## PROBLEM STATEMENT
Swap "Details" for "Settings" in the records between the lines holding "The height and" and "[x=14, y=351]", inclusive, and reproduce only those lines with everything else unchanged. Leave the pictures out.

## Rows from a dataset

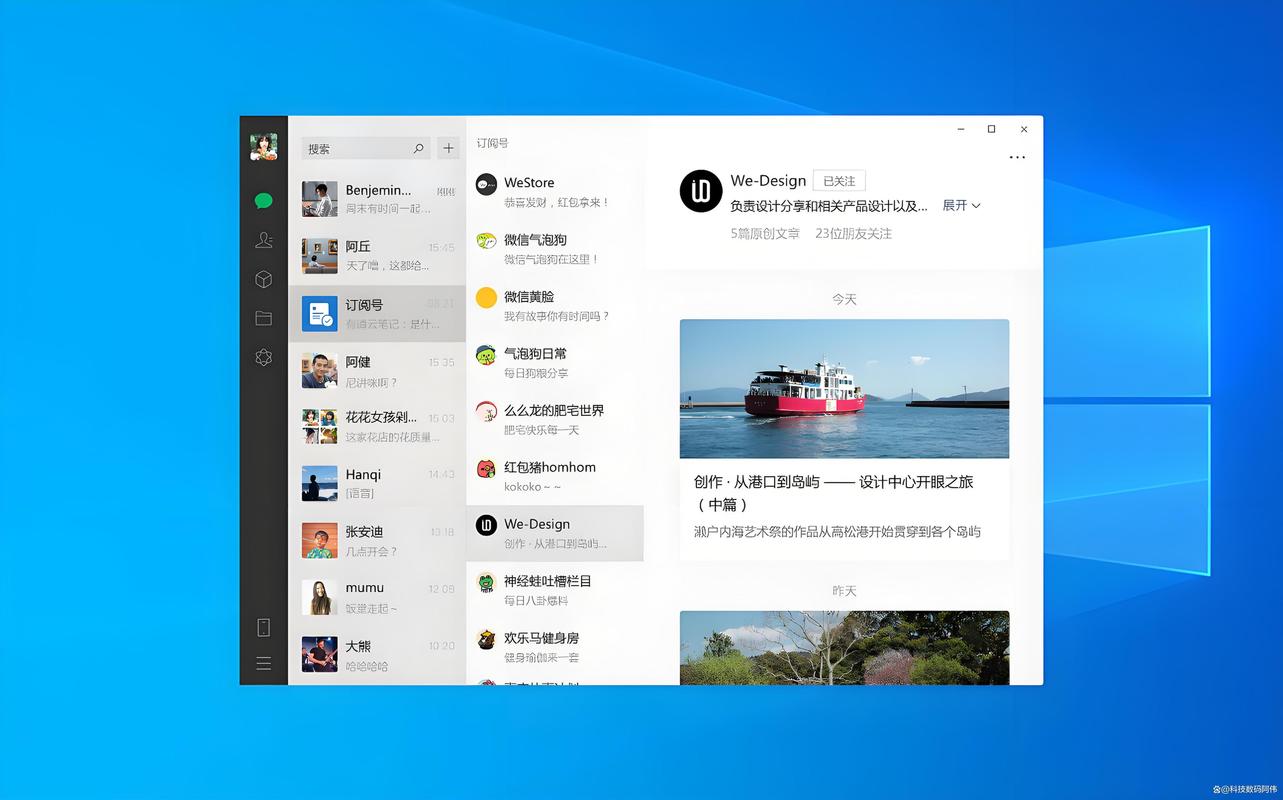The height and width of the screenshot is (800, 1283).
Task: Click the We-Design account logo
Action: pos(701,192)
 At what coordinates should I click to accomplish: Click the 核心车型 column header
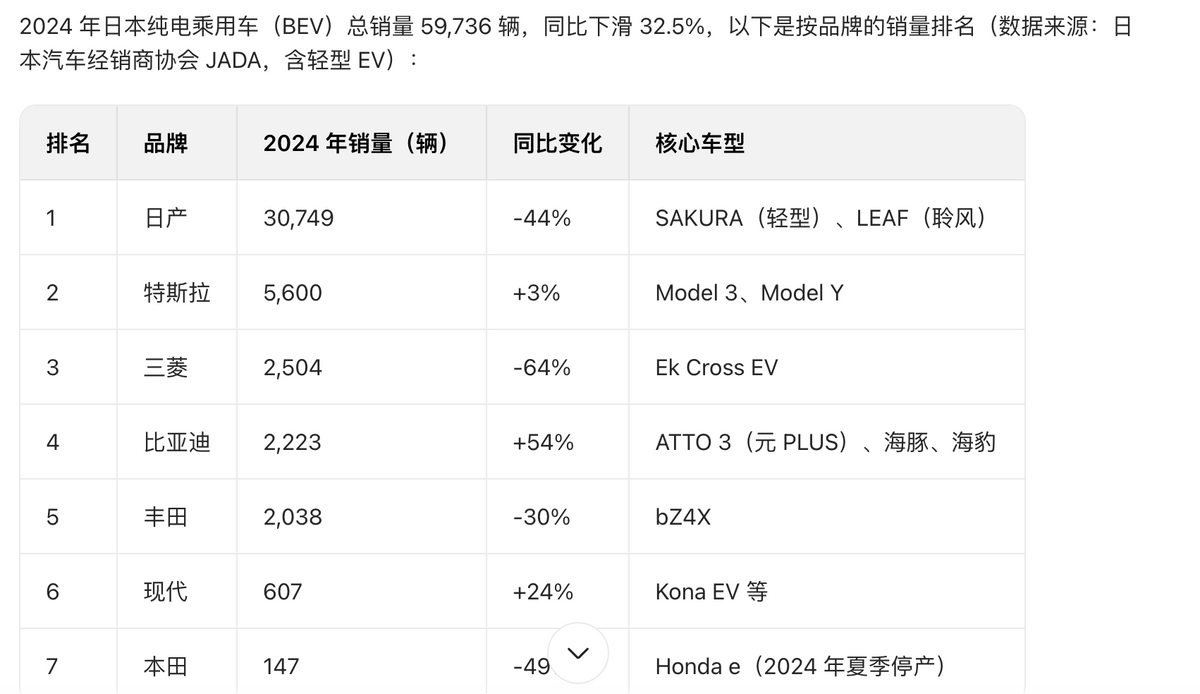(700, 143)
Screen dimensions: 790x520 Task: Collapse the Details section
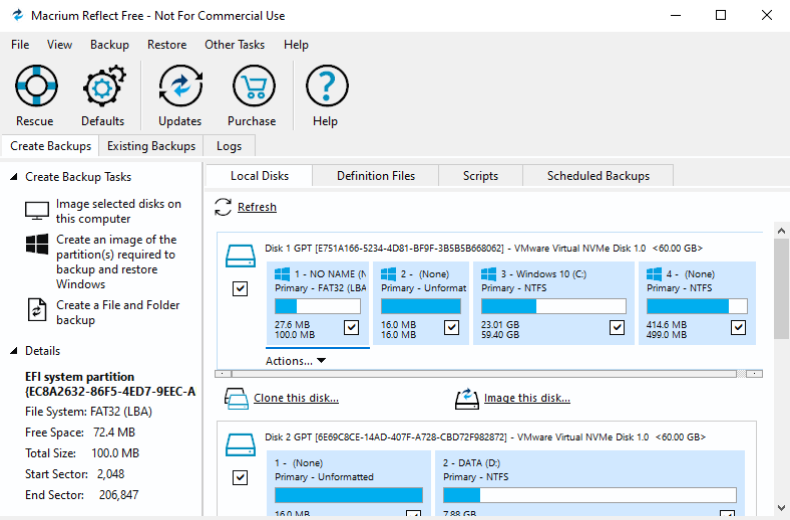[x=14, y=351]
--
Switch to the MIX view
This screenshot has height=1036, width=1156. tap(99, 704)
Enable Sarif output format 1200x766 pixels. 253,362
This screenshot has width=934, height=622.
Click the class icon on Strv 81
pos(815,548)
...
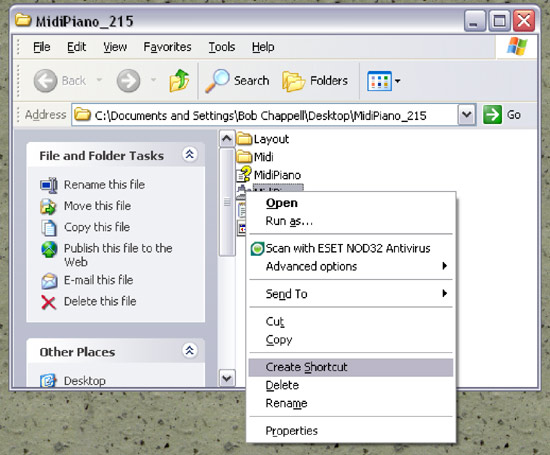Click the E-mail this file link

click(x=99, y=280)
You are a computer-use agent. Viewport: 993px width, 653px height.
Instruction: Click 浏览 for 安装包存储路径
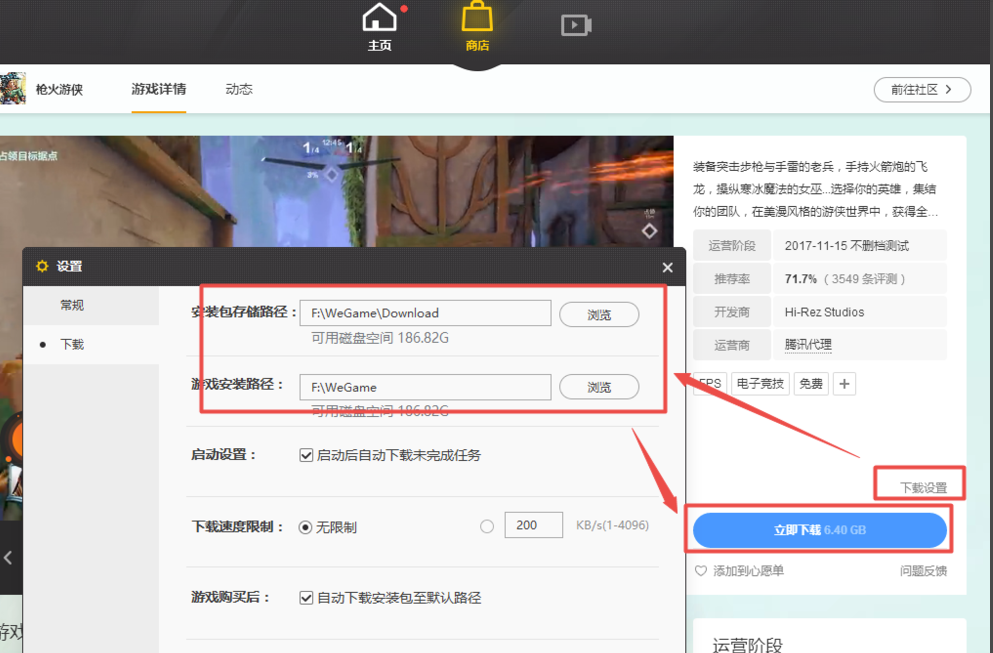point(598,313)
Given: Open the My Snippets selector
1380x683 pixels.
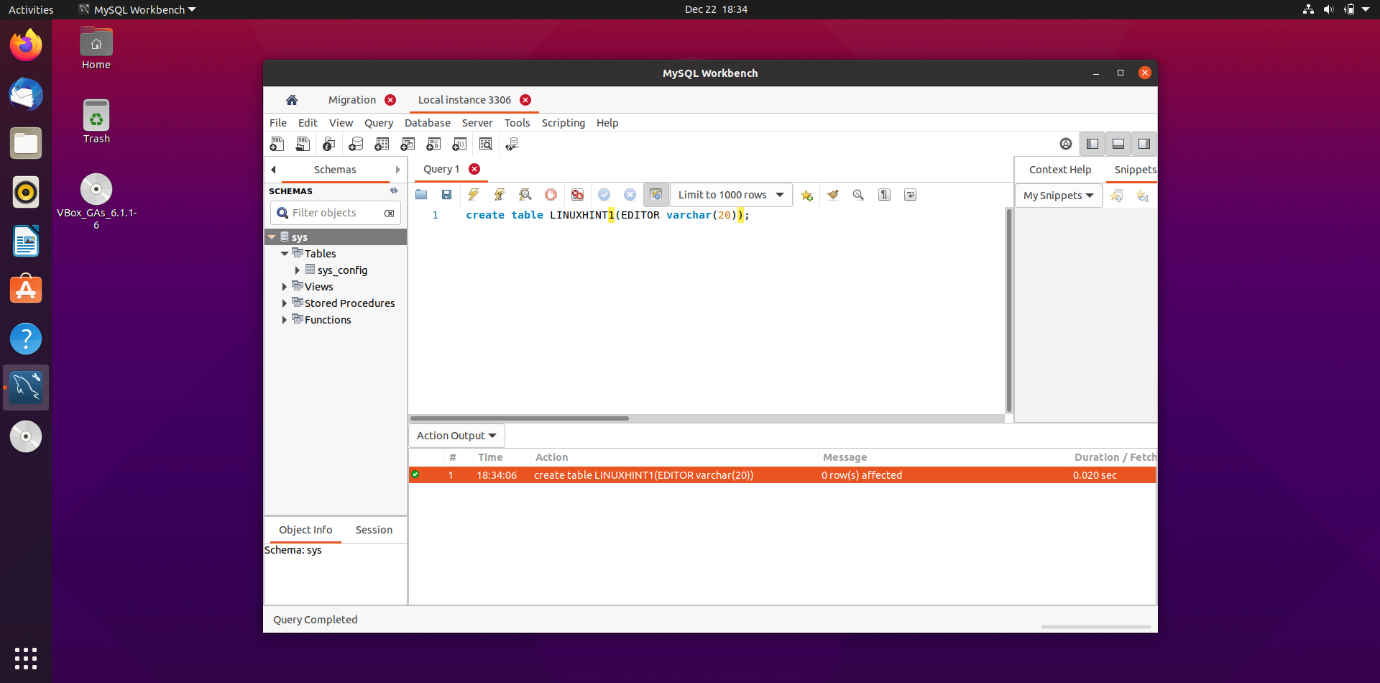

## COMPLETED TASK
The height and width of the screenshot is (800, 1283).
Task: Click the We-Design account logo
Action: pos(701,192)
 At what coordinates should I click to accomplish: Click the 核心车型 column header
(700, 143)
Screen dimensions: 790x520 Task: Collapse the Settings section
[x=14, y=351]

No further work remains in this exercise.